Muestra de una de esas variaciones es la obra de Roberto Louis Stevenson
( autor sobre el que voy a estudiar su novela El extraño caso
del Dr. Jekyll y Mr. Hyde)
El optimismo provocado
por la obra de R. L. Stevenson parece lograrse a despecho de las propias
circunstancias de la vida de este, lastrada por la enfermedad, pero quizás
también valorada por los momentos felices entrelazados entre los
períodos de dolor. Pero era, además, efecto de los propios
objetivos literarios del autor. La opción por lo imaginativo y la
transformación fantástica de lo pasado, lo distante o lo
sobrenatural se tamiza siempre por el orden de su pensamiento, uno de los
más lúcidos de su generación, y por la limpieza de
su estilo sereno, trabajado y elegante. Es también una opción
consciente, parte de una estética y una particular comprensión
de la literatura como responsabilidad y profesión.
Negó el Naturalismo
como forma literaria y condenó que la literatura hurgase en el lodo
de la naturaleza del hombre o que copiase las acciones visibles y cotidianas.

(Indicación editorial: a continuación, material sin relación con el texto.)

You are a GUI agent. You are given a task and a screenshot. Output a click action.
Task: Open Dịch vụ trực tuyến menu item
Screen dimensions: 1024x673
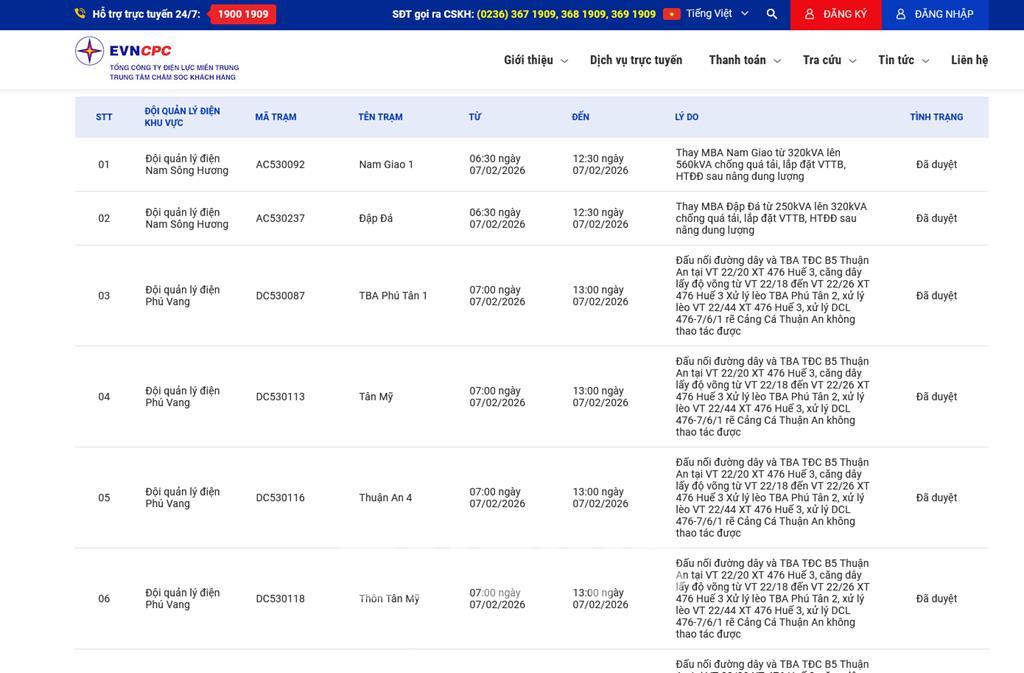click(636, 60)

Se trataba más bien de hablar de la imaginación y mover posiciones
en torno a un mundo lleno de variedad y ofrecido como campo en donde
a la raíz de lo humano le eran posibles experiencias inagotables.
Precisamente la obra de
Stevenson se sitúa al otro lado de lo cotidiano y lo presuntamente
sabido. Su lectura tiende al contacto con lo insólito, lo distante
y lo sobrenatural. Pero no sólo en cuanto todo esto tiene de aventura,
sorpresa y deleite; también a otro nivel de la trama de la acción
y señalado por ella, lo insólito, distante y sobrenatural
se convierte en lo desconocido cotidiano, en ámbito distante y sorprendente
donde vemos nacer la pregunta por lo común de las vidas humanas
y por lo más interior que se pensaba tan cercano. Esta técnica,
tan genuinamente artística, es lo que permite como todas las verdaderas
obras de creación, leer una historia y escuchar un mensaje que habla
desde tan lejos de lo que tan íntimamente nos concierne.